── Dataset extract

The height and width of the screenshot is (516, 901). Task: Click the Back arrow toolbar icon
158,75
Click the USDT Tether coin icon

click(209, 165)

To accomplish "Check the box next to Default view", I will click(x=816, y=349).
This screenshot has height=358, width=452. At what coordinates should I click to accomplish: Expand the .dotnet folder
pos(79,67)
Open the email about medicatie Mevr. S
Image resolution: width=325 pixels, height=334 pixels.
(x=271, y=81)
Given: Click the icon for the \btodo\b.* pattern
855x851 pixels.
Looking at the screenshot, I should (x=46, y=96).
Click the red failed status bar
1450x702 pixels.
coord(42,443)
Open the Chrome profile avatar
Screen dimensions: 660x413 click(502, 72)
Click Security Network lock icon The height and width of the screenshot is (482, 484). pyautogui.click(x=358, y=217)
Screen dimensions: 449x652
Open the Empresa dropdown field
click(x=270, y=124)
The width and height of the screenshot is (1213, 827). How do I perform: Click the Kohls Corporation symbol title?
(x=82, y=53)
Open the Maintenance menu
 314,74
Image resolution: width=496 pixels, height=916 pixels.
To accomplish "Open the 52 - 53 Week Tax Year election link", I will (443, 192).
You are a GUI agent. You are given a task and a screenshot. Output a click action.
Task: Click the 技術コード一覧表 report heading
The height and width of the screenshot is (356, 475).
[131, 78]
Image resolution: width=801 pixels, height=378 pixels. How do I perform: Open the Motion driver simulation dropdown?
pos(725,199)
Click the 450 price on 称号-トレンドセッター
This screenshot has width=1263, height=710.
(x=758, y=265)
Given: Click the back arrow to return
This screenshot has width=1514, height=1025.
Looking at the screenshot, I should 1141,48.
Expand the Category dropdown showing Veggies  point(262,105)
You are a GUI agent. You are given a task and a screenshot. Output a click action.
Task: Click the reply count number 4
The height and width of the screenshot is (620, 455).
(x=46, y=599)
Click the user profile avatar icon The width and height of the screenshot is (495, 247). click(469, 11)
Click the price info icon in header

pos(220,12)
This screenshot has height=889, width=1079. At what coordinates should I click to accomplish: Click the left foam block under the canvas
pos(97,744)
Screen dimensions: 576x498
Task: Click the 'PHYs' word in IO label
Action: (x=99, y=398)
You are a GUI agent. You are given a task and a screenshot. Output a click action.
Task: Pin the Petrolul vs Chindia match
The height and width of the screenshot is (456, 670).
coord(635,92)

────

> Directions:
Every line of the data must appear again in the answer, exactly as written.

> Written reply:
The height and width of the screenshot is (516, 901). Task: Click the Back arrow toolbar icon
158,75
Click the USDT Tether coin icon

click(209, 165)

To accomplish "Check the box next to Default view", I will click(x=816, y=349).
This screenshot has height=358, width=452. At what coordinates should I click to accomplish: Expand the .dotnet folder
pos(79,67)
Open the email about medicatie Mevr. S
Image resolution: width=325 pixels, height=334 pixels.
(x=271, y=81)
Given: Click the icon for the \btodo\b.* pattern
855x851 pixels.
Looking at the screenshot, I should (x=46, y=96).
Click the red failed status bar
1450x702 pixels.
coord(42,443)
Open the Chrome profile avatar
Screen dimensions: 660x413 click(502, 72)
Click Security Network lock icon The height and width of the screenshot is (482, 484). pyautogui.click(x=358, y=217)
Screen dimensions: 449x652
Open the Empresa dropdown field
click(x=270, y=124)
The width and height of the screenshot is (1213, 827). How do I perform: Click the Kohls Corporation symbol title?
(x=82, y=53)
Open the Maintenance menu
 314,74
Image resolution: width=496 pixels, height=916 pixels.
To accomplish "Open the 52 - 53 Week Tax Year election link", I will (443, 192).
You are a GUI agent. You are given a task and a screenshot. Output a click action.
Task: Click the 技術コード一覧表 report heading
The height and width of the screenshot is (356, 475).
[131, 78]
Image resolution: width=801 pixels, height=378 pixels. How do I perform: Open the Motion driver simulation dropdown?
pos(725,199)
Click the 450 price on 称号-トレンドセッター
This screenshot has width=1263, height=710.
(x=758, y=265)
Given: Click the back arrow to return
This screenshot has width=1514, height=1025.
Looking at the screenshot, I should 1141,48.
Expand the Category dropdown showing Veggies  point(262,105)
You are a GUI agent. You are given a task and a screenshot. Output a click action.
Task: Click the reply count number 4
The height and width of the screenshot is (620, 455).
(x=46, y=599)
Click the user profile avatar icon The width and height of the screenshot is (495, 247). click(469, 11)
Click the price info icon in header

pos(220,12)
This screenshot has height=889, width=1079. At what coordinates should I click to accomplish: Click the left foam block under the canvas
pos(97,744)
Screen dimensions: 576x498
Task: Click the 'PHYs' word in IO label
Action: (x=99, y=398)
You are a GUI agent. You are given a task and a screenshot. Output a click action.
Task: Pin the Petrolul vs Chindia match
The height and width of the screenshot is (456, 670).
coord(635,92)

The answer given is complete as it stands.